_EXTRACT TO READ_
-.-.-

PDA

View Full Version : 4e Dual Wielding



Zocelot
2008-06-06, 01:13 PM
In 4e, light weapons no longer exist. Rather, some one handed weapons have the "off hand" property. Rangers, however, gain a special ability that lets them use any one handed weapon in their off hand.

Rangers can fight effectively with a bastard sword in each hand. WOO!

Who hasn't put thought into making a dual bastard sword wielding character, then given up because the rules made them suck?

Note: Two weapon fighting really sucks for all other characters. None can attack with both weapons in the same turn.

SamTheCleric
2008-06-06, 01:17 PM
Screw that... Dragonborn Ranger dual wielding Battle Axes!

(and yes, two weapon fighting is -terrible- for other classes. The feat allows you to hold a weapon in each hand, and you gain a +1 damage to your main hand.)

Theodoxus
2008-06-06, 01:23 PM
pshaw!

Bugbear (or Minataur) Ranger duel wielding Large Battleaxes FTW!

SamTheCleric
2008-06-06, 01:25 PM
pshaw!

Bugbear (or Minataur) Ranger duel wielding Large Battleaxes FTW!

-.-.-

_DATA ROWS_
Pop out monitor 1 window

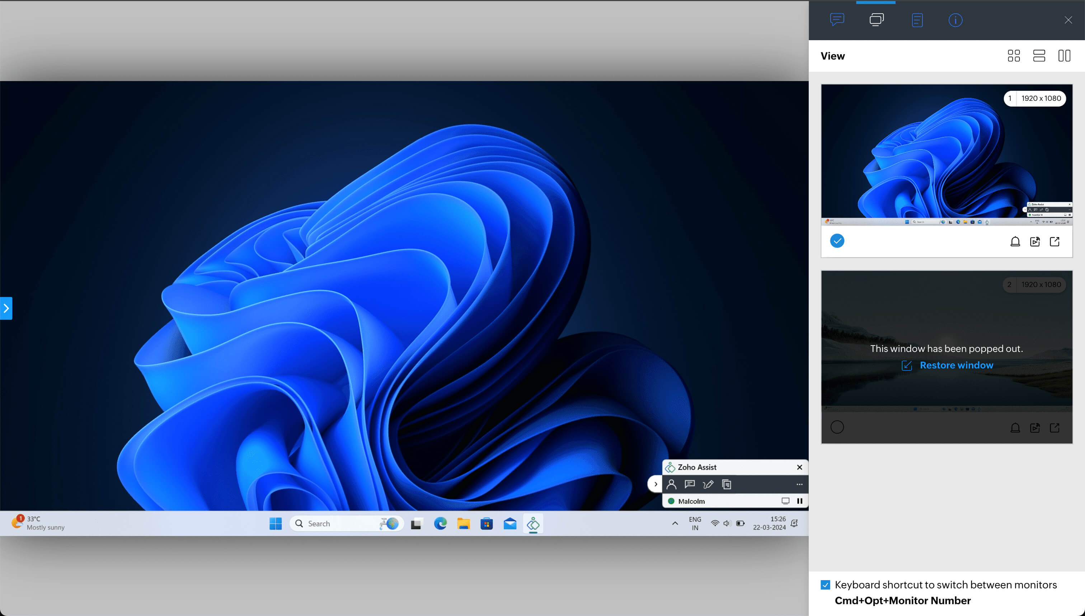[1055, 242]
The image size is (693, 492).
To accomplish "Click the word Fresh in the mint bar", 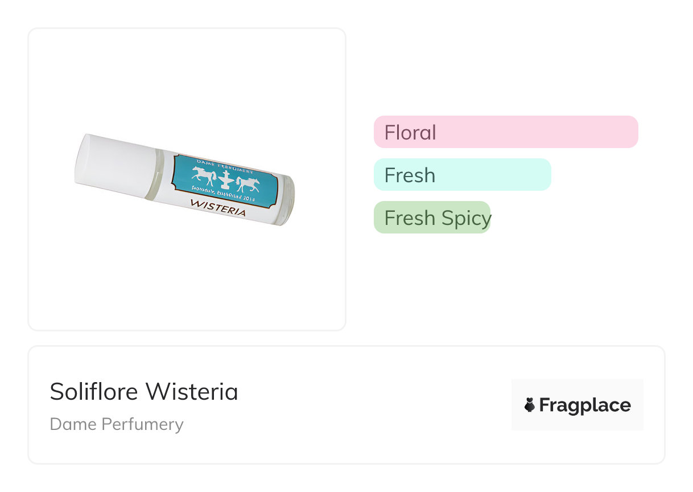I will pos(410,175).
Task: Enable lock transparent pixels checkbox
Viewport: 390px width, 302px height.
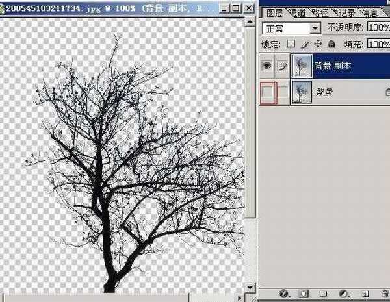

-.-.-

_WHAT YOU NEED TO DO_
(1) In the forum thread on 4e dual wielding, which class gains a special ability to use any one-handed weapon in its off hand?
(2) Go on with the forum thread on 4e dual wielding, adding the next few posts in the same style.

_ANSWERS FOR THE TASKS_
(1) Rangers gain that ability.

(2)
Your kung fu is strong, grasshoppa'

Attilargh
2008-06-06, 01:27 PM
Correction: The feat gives you a +1 damage bonus with yur main hand while wielding two weapons. Anyone can wield two weapons without penalty now.

I don't know if it would actually work, but I imagine a multiclass rogue would get a fair mileage out of wielding a dagger in the off hand. Fighters might also dual-wield to get more bang out of those powers that gain bonuses when using certain weapons.

Rutee
2008-06-06, 01:29 PM
TWF is actually not that bad, I felt. Not optimal, but not "Your character now sucks". Plus, you can multi into Ranger and pick up some of the moves that better credit an offhand.

Spiryt
2008-06-06, 01:35 PM
How exactly it "suck" ?

What advantages fighting with one larger weapon or sword and shield have over it?

About "rangers only" two weapon fighting - it's the one of the "powers" system shortcomings it seems. Although I don't know why couldn't they just some TWF powers to paladins and fighters as well.

Zocelot
2008-06-06, 01:36 PM
TWF is actually not that bad, I felt. Not optimal, but not "Your character now sucks". Plus, you can multi into Ranger and pick up some of the moves that better credit an offhand.

Multiclassing into ranger only gives you hunter's quarry 1/encounter and training in nature.

It's powerful, especially against solo's/elites (I made a warlock who's entire strategy is hunter's quarry+warlocks curse+eldritch blast), but it has nothing to do with bows or two weapons.

I guess you could go instead of a paragon path, but that seems pretty debilitating. The same amount of same powered abilities, but with no class features...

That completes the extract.